06 mai, 2007

Victoire de l'infrapolitique en Turquie: un exemple à suivre


Je viens de lire dans le New-York Times la bonne nouvelle d'Ankara: le ministre des Affaires étrangères, Abdullah Gül, soutenu par le gouvernement et la majorité islamiste modérée du Parlement vient de retirer sa candidature à la présidence de la République sur la pression des Stanbouliotes et des partis laïcs et démocratiques. Voici donc une nouvelle victoire de l'infrapolitique en Europe. Infrapolitique? Oui, oui, j'assume le barbarisme. On appelle infrajudicaires les pratiques qui permettent de régler un conflit sans avoir besoin de médiation judiciaire, ce qui peut aller de la vendetta au compromis financier. Alors, j'appelle ici infrapolitique, les pratiques qui permettent la régulation d'un conflit sans avoir besoin de passer par le rapport de force électoral ou physique. L'infrapolitique est, me semble t'il, l'une des marques de la modernité politique.
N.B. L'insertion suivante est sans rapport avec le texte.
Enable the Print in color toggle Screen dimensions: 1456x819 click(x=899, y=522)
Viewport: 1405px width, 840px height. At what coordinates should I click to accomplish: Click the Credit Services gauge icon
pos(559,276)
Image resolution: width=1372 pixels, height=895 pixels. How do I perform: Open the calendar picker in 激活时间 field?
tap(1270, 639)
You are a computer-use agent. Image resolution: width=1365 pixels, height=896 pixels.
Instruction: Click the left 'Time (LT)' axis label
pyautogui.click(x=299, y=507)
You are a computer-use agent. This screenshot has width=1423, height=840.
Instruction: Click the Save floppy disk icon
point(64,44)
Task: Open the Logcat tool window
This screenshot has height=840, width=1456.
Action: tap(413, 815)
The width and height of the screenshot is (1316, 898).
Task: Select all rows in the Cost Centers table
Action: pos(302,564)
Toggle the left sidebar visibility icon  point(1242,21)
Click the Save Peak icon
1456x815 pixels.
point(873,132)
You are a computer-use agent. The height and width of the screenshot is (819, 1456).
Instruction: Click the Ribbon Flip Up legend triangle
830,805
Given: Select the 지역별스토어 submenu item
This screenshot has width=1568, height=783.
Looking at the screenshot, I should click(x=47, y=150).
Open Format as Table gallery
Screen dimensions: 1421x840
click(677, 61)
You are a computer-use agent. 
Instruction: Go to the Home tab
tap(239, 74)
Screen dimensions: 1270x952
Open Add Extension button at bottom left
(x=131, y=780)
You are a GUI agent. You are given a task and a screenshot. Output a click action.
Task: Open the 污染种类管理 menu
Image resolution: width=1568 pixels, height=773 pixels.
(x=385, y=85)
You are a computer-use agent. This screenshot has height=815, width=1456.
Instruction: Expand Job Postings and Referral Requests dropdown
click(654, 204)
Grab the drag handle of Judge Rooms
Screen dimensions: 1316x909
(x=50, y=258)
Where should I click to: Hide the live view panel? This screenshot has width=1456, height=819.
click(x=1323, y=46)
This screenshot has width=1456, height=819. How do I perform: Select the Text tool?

Il y a peu, l'Ukraine et la Géorgie avaient déja renversé des leur président par une simple désobaissance civique. En remontant un peu plus loin la révolution tchécoslovaque du "Printemps de velours" avait marqué les commentateurs et était non sans rappeler le printemps de Prague de 1968, lequel avait toutefois été un échec, comme avant lui la révolte de Budapest en 1956. Il semble alors que nos régimes ont acquis une certaine maturité dans ce domaine, qui implique la prise de conscience d'un peuple qu'il est seul à disposer de sa liberté et des gourvernements d'une certaine responsabilité civique qui fait laisser les chars dans les casernes et les armes dans leurs placards. Pour en revenir à la Turquie, tout a commencé par un boycott de l'élection présidentielle (le président turc est élu par le parlement) par les partis d'opposition à l'AKP, puis la descente dans les rues d'Istanbul d'1,2 million de personnes, la Cour Suprême saisie de l'affaire et l'annulation par elle du procession électoral pour convoquer des législatives anticipées. L'amrée qui s'était "émue" a été renvoyé chez elle par les parti laïcs et aujourd'hui enfin, Erdogan et l'AKP font marche arrière.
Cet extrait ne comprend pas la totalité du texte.